ABOUT THIS EXERCISE: For this exercise, output the line containing "Click the deepin" and every line after it through the end of the records, exactly, and no other line.

EXTRACTED DATA:

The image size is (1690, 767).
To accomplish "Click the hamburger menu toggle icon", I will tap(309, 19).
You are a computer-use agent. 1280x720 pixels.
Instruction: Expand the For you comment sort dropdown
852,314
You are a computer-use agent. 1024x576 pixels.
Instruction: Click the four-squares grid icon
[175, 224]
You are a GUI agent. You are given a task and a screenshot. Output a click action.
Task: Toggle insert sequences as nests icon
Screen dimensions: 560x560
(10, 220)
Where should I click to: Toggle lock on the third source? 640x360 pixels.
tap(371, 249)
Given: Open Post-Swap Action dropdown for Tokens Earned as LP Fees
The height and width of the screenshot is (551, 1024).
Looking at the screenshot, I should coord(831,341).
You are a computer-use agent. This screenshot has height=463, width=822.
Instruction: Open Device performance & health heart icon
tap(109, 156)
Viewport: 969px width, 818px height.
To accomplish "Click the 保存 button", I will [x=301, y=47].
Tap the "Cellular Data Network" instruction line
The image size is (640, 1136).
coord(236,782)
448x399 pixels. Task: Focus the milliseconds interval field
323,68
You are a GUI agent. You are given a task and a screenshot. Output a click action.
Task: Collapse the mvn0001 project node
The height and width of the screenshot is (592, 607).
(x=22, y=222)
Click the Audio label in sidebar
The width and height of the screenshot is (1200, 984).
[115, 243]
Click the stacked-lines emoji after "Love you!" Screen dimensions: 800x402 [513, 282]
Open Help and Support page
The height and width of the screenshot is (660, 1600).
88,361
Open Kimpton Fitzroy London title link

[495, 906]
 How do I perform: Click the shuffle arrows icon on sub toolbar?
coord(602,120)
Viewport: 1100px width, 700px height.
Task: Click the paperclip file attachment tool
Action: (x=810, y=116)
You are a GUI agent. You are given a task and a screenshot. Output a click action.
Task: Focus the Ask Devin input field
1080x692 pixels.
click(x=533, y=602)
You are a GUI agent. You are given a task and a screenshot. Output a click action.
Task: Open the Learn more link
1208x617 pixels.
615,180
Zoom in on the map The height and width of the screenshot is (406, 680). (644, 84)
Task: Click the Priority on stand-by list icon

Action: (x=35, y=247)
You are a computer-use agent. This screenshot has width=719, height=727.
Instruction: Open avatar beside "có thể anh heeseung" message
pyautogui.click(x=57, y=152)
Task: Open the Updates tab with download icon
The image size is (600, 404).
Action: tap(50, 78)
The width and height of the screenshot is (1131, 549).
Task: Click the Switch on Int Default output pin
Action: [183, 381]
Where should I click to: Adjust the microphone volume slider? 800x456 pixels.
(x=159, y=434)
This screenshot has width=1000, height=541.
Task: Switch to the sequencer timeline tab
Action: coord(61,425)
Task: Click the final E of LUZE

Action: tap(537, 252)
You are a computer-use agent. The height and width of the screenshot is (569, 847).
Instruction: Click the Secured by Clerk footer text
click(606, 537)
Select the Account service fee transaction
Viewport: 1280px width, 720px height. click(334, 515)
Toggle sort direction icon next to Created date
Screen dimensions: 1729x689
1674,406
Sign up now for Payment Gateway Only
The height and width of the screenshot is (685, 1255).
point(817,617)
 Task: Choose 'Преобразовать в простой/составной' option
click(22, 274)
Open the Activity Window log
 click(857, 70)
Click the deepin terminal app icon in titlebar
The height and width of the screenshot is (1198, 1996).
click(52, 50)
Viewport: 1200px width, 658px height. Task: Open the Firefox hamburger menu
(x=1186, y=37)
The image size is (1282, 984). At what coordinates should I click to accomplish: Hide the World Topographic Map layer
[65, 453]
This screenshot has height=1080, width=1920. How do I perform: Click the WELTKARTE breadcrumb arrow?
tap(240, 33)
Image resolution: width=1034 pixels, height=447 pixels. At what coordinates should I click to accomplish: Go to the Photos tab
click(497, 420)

ANSWER BOX:
Click the deepin terminal app icon in titlebar
The height and width of the screenshot is (1198, 1996).
click(52, 50)
Viewport: 1200px width, 658px height. Task: Open the Firefox hamburger menu
(x=1186, y=37)
The image size is (1282, 984). At what coordinates should I click to accomplish: Hide the World Topographic Map layer
[65, 453]
This screenshot has height=1080, width=1920. How do I perform: Click the WELTKARTE breadcrumb arrow?
tap(240, 33)
Image resolution: width=1034 pixels, height=447 pixels. At what coordinates should I click to accomplish: Go to the Photos tab
click(497, 420)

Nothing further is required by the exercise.